§ **EXCERPT TO READ**
== Segment start ==

Unit Testing with NUnit

I’m preparing a presentation on unit testing in .NET (using NUnit). Unit Testing is generally non-implementation language specific. The original SmallTalk framework and the popular jUnit Framework for Java have nearly identical designs. The same is true for CppUnit (for C++) and every other unit testing framework I’ve looked at. Since .NET languages support all of the language features necessary to implement this design, I assumed that it would be the same—and for NUnit 1.0, that was the case.

NUnit 2.0 takes it further. The developers correctly realized that .NET offers some features that can automate some of the tasks in unit testing, and took advantage of them. This “breaks” consistency with other unit testing frameworks, but for a good reason, and it’s close enough to the others to not be a big problem.

== Segment end ==

§ **WORK TASK 1**
In the NUnit passage, why did the writer expect NUnit to share the design of other unit testing frameworks? Answer in one to three sentences.
§ **WORK TASK 2**
According to the NUnit passage, what is the name of the popular unit testing framework for Java?
§ **WORK TASK 3**
Pick up the NUnit passage after its last sentence and continue it.
The items that follow are not needed for any of this work.

§ **SUPPLIED DATA**
== Segment start ==

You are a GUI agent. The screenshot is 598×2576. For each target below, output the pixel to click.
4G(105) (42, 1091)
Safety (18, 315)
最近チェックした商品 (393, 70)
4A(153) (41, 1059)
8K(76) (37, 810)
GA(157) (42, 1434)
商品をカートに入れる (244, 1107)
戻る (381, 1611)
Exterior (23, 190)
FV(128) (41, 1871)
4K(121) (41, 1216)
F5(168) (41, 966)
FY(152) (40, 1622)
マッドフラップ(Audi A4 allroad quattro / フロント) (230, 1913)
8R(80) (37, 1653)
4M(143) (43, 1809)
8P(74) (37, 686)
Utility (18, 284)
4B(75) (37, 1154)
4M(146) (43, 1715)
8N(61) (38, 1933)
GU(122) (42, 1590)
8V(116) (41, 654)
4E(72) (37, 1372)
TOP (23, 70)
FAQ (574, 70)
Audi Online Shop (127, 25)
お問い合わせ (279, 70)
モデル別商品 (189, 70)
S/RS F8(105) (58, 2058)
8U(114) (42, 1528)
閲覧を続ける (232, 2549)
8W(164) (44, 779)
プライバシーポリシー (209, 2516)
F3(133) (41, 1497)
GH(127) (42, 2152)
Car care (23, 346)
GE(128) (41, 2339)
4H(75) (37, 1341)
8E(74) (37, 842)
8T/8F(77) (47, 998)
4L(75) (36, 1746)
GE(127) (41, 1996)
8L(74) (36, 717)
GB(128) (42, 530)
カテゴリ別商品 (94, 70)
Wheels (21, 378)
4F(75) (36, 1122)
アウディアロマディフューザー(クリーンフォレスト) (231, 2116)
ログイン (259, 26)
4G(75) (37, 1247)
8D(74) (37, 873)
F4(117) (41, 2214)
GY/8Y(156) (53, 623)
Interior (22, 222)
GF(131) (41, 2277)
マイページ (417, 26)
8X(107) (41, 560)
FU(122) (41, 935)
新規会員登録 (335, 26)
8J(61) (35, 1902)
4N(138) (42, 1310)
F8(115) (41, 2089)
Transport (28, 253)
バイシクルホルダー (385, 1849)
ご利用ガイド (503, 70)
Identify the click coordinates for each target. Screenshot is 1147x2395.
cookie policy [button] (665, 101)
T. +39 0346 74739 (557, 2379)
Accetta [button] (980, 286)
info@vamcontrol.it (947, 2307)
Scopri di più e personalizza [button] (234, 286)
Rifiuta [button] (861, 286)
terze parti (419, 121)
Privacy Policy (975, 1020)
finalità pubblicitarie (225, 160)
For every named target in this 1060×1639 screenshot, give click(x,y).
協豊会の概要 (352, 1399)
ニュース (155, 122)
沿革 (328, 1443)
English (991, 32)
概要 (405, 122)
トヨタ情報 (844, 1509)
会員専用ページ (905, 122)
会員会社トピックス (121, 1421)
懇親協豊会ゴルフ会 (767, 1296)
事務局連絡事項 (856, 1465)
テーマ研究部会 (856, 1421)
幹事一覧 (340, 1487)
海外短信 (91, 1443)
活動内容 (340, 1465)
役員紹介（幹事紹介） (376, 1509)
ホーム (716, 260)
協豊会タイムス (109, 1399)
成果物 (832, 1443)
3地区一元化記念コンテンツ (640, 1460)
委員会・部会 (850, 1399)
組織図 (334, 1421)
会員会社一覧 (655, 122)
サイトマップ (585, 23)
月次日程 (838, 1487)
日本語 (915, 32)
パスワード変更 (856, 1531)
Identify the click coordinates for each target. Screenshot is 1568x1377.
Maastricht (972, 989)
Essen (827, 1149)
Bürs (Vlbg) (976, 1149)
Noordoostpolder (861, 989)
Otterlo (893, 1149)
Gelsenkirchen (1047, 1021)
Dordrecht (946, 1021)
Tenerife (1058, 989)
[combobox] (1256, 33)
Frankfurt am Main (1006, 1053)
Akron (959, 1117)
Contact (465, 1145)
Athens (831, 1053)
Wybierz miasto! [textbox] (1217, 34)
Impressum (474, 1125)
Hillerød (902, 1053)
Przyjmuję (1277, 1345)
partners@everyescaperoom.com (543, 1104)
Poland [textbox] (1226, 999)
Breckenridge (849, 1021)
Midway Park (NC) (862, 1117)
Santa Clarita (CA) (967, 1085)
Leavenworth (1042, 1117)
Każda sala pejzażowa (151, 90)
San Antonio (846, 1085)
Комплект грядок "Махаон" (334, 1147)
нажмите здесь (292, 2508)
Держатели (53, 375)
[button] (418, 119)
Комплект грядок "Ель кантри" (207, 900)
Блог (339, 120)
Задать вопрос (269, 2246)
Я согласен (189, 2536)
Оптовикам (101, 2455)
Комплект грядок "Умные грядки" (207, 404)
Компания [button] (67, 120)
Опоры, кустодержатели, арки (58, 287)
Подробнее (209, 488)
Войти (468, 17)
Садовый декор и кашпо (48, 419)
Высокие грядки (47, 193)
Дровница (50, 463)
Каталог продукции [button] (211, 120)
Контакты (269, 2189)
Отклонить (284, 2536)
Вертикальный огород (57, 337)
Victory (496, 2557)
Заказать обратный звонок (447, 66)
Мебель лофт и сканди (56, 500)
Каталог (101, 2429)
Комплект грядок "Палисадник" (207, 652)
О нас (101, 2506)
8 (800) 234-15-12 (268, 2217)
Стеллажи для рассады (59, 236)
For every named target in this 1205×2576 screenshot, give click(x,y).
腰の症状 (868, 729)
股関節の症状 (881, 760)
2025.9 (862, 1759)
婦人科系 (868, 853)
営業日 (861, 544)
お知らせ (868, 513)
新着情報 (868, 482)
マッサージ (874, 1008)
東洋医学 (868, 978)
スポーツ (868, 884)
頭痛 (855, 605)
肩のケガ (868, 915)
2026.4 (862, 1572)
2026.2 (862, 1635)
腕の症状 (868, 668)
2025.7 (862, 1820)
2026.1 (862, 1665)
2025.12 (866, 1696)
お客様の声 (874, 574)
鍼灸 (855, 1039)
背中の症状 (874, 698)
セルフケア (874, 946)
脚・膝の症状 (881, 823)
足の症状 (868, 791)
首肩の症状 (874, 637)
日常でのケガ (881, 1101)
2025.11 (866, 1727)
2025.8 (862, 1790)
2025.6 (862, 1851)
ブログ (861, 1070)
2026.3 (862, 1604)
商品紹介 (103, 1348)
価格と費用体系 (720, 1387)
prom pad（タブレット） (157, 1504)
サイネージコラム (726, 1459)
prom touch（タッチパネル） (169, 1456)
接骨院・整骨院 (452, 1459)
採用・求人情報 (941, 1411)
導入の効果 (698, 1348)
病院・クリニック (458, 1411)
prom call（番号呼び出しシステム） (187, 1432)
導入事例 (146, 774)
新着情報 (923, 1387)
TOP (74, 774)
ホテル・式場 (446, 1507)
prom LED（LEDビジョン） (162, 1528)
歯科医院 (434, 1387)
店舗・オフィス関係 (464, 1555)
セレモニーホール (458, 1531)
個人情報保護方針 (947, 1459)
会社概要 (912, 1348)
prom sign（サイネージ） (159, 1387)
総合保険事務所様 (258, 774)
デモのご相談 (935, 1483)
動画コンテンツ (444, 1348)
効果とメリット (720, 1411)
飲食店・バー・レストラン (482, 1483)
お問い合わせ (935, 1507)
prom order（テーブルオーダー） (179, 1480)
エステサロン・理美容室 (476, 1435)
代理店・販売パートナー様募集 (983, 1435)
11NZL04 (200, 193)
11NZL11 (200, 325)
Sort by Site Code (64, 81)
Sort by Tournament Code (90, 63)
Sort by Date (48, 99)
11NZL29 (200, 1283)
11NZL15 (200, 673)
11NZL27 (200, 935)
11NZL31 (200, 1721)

== Segment end ==

§ **ANSWER SECTION 1**
The writer expected this because .NET languages support all of the language features needed to implement that common design. Unit testing is generally not tied to a particular language, and the frameworks the writer had examined, such as the SmallTalk original, jUnit, and CppUnit, all have nearly identical designs.

§ **ANSWER SECTION 2**
jUnit.

§ **ANSWER SECTION 3**
The basic architecture of the xUnit Frameworks provides a base class called TestCase which you extend to contain the test methods. The framework requires you to write another class that builds a list of these classes into a TestSuite. In jUnit, this class typically looks like this:

import junit.framework.*;

public class AllTests
{
  public static Test suite() {
    TestSuite suite =
      new TestSuite(“All tests”);

    suite.addTest(
      new TestSuite(ReaderTest.class)
    );

    suite.addTest(
      new TestSuite(CommandTest.class)
    );

    return suite;
  }
}

Note that the method AllTests.suite() must be edited each time a test class is added. If you forget, you will get a false test success. If you’re writing tests first, you will notice this immediately—but it would still be nice not to have to write or maintain this class. NUnit 2.0 uses custom attributes so that the framework can discover all Test classes and call them automatically, and takes care of this manual task. In NUnit, instead of extending a TestCase, you use a custom attribute to mark the class as a TestFixture and add test methods to it (either marked with the attribute Test or named with the prefix “test”).  It looks like this:

namespace NUnit.Tests
{
  using System;
  using NUnit.Framework;

  [TestFixture]
  public class SuccessTests
  {
    [Test] public void Add()
    { /* … */ }

    public void TestSubtract()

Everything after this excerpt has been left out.